Viewed broadly, Dr. Ascherman’s research has investigated the role of cell-mediated immunity in the pathogenesis of idiopathic inflammatory myopathy, a systemic autoimmune disorder resulting in damage to muscle as well as extra-muscular tissues that include skin, joints, lung, and the vascular system. While this effort initially focused on human cells and tissue, the relative rarity of this disorder led Dr. Ascherman to develop a novel antigen-induced model replicating several cardinal features of this disease—namely, myositis and interstitial lung disease. Beyond support for the role of histidyl-tRNA synthetase (HRS=Jo-1) in human disease, this work has generated some intriguing observations regarding the ability of peptides to generate species-specific antibody responses--fueling a computational biology collaboration exploring the contribution of peptide stability to antigenicity, immunogenicity, and affinity maturation. Complementing these studies, more recent work has centered on the interaction between HRS and signaling components of the innate immune system that not only support the development of class-switched autoantibody responses, but also promote a robust myositis phenotype. Dissecting the relationship between HRS-induced innate immune activation, NF-?B-mediated transcriptional pathways, and subsequent transition to antigen driven adaptive immune responses therefore represents a major focus of ongoing work. Additional areas of investigation include biomarker development in autoimmune interstitial lung disease. Collectively, these efforts underscore an expanding basic and translational research program uniting themes of autoimmune disease mechanisms and structural immunology.

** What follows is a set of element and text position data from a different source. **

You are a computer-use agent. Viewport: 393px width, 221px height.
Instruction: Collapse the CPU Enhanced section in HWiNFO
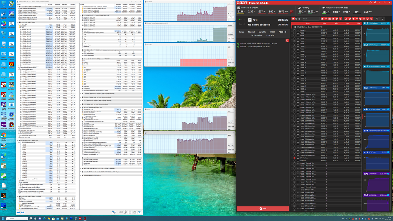18,196
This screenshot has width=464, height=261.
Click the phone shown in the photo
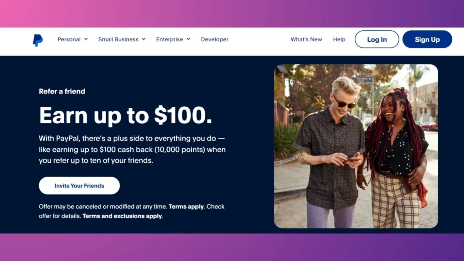pyautogui.click(x=353, y=160)
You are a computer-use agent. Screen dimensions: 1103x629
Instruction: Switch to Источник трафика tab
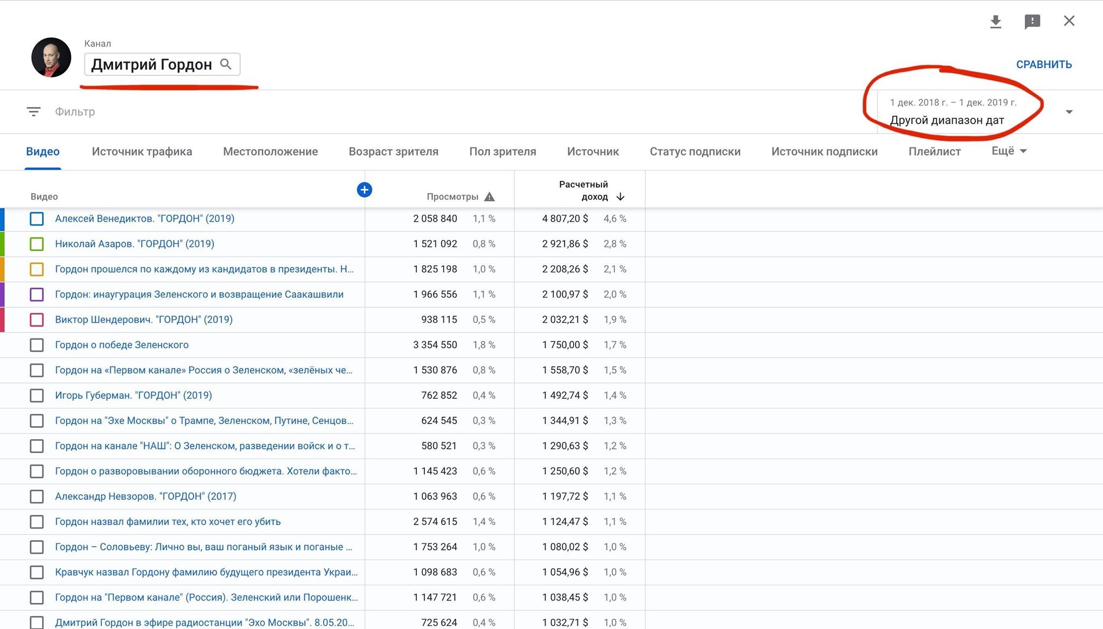point(142,152)
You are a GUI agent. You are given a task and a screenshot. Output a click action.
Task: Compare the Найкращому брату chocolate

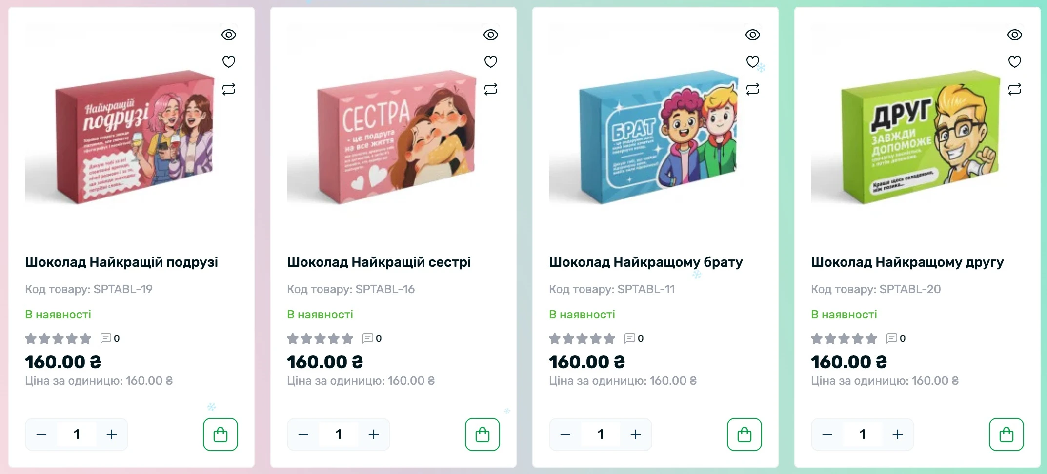753,89
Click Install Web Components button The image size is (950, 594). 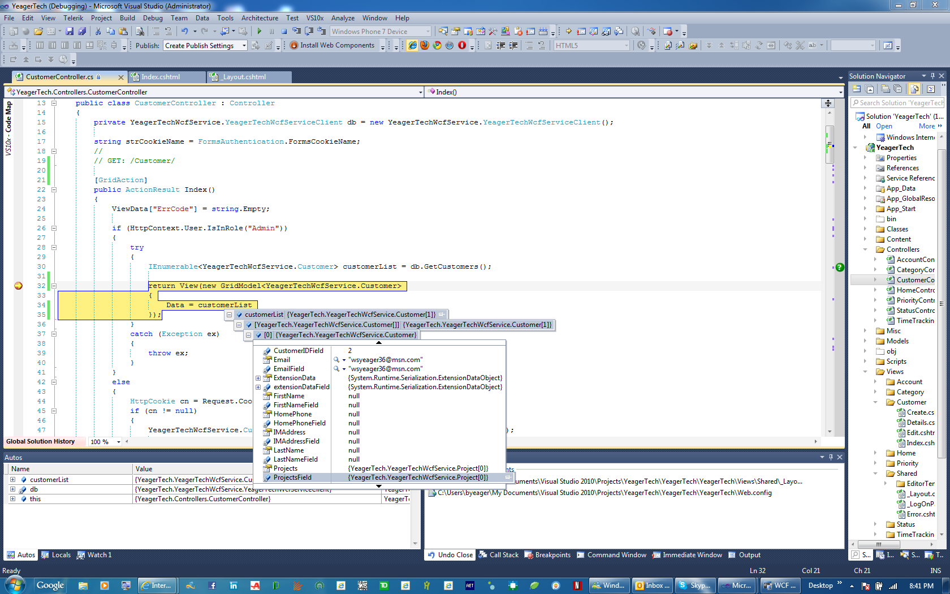(x=333, y=45)
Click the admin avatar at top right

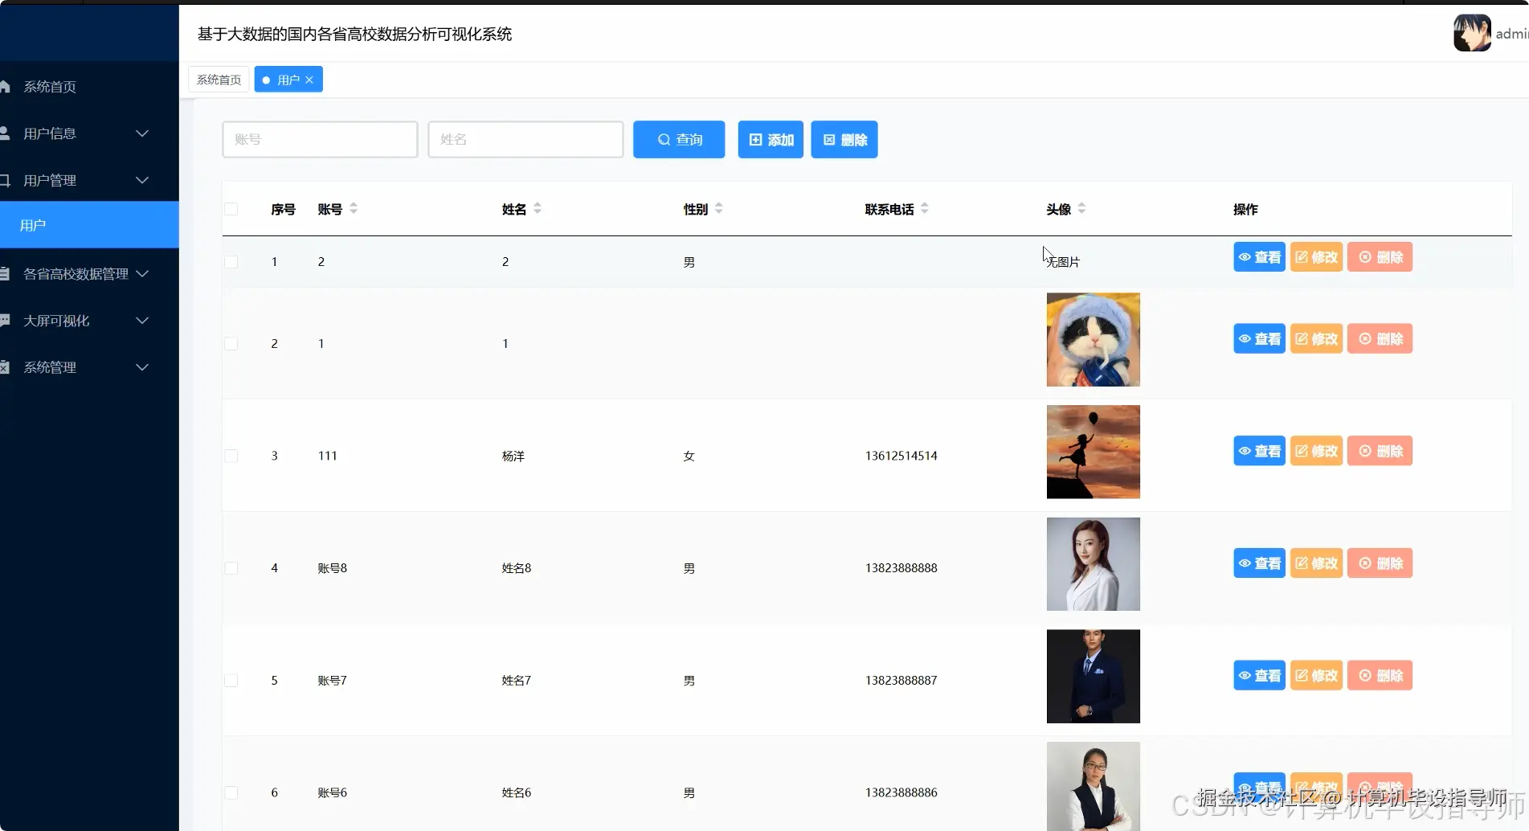pos(1471,33)
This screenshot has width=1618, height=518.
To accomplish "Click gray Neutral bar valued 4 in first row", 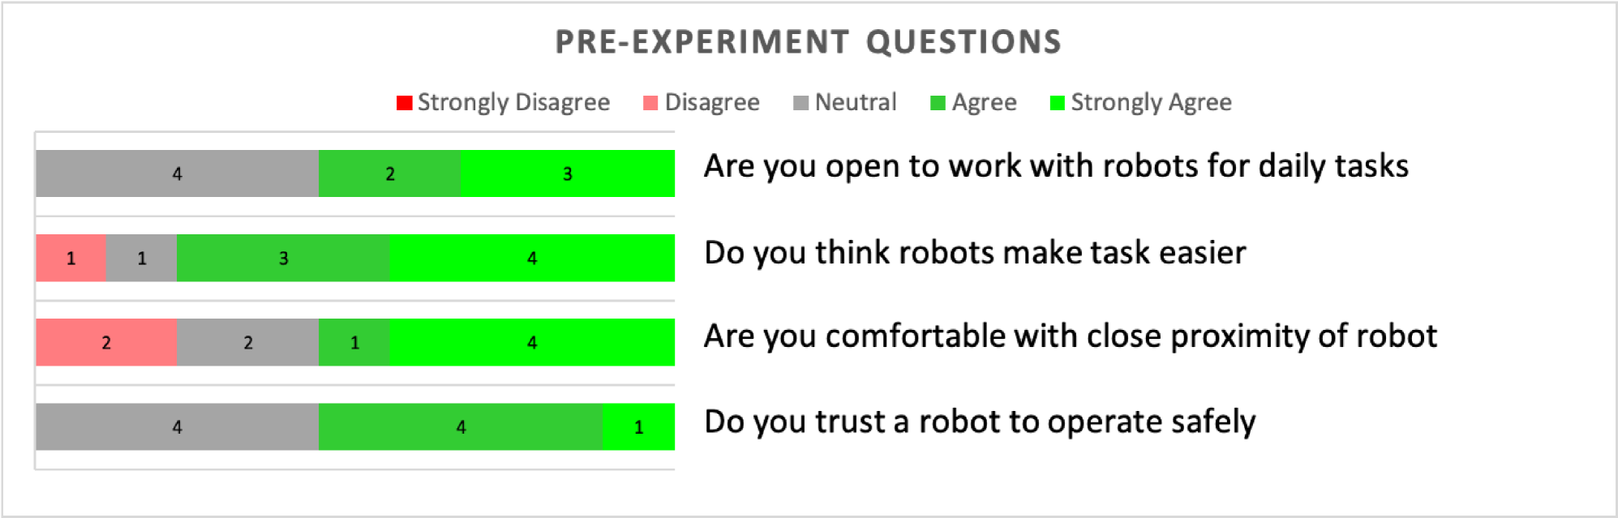I will pyautogui.click(x=177, y=173).
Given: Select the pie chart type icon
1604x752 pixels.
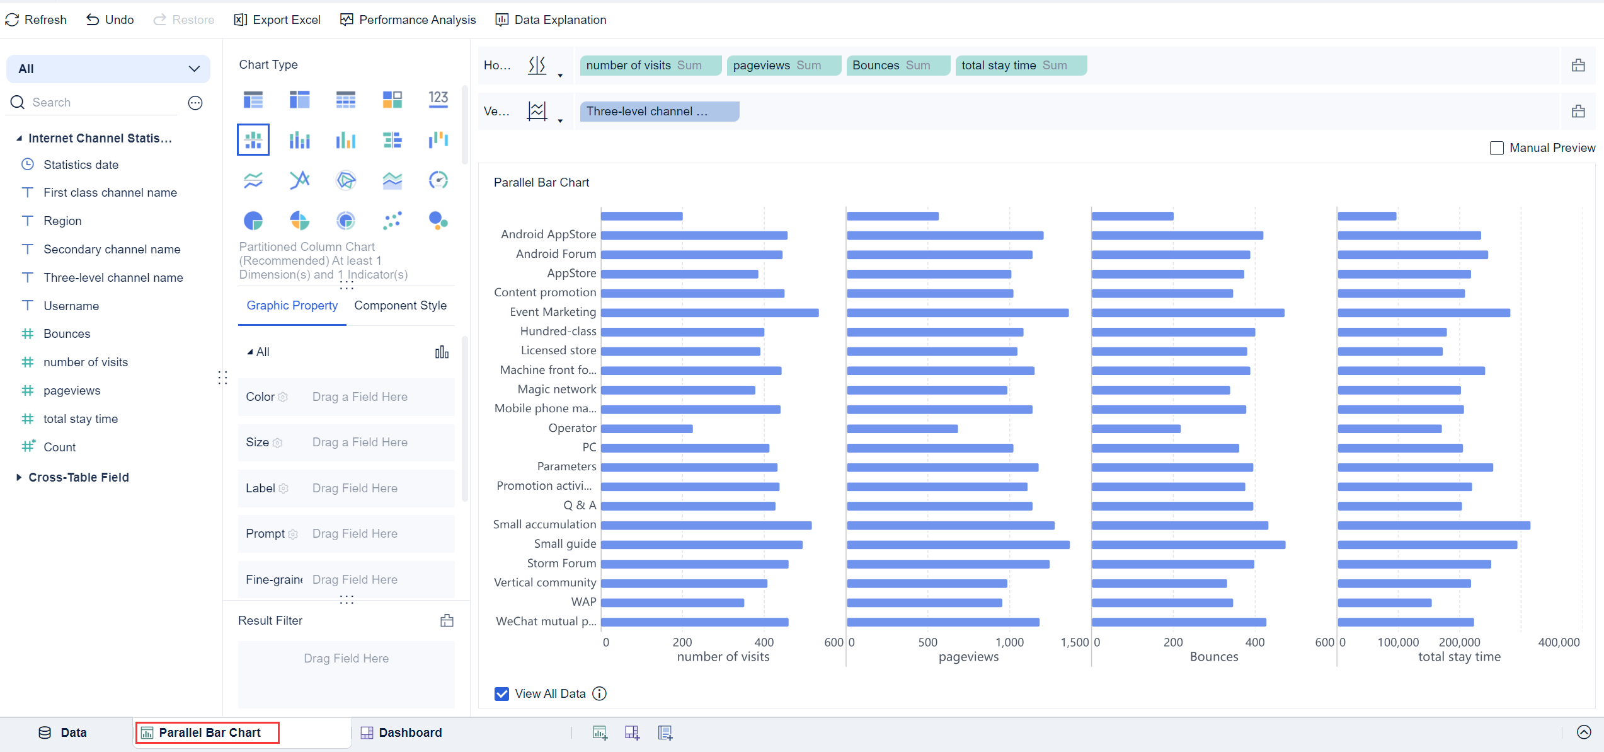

Dr. Ascherman’s clinical interests encompass a spectrum of autoimmune disorders, with a primary focus on inflammatory myopathies and associated systemic complications that include interstitial lung disease (ILD). Based on the frequent overlap between various autoimmune disorders and ILD, Dr. Ascherman has worked with Dr. Daniel Kass in the Division of Pulmonary, Allergy, and Critical Care Medicine to initiate an interdisciplinary Autoimmune ILD Clinic.


Over the last 20 years, Dr. Ascherman has dedicated considerable effort to teaching medical students, residents, and clinical fellows in clinical as well as classroom settings. These activities have included medical school course directorships, with lectures spanning a range of topics from crystalline arthropathies to the immunologic basis of systemic autoimmune diseases. In response to a more general call for translation of basic immunology to clinical medicine, Dr. Ascherman has devised and directed a literature-based, “applied immunology” tutorial geared towards residents and clinical fellow in rheumatology.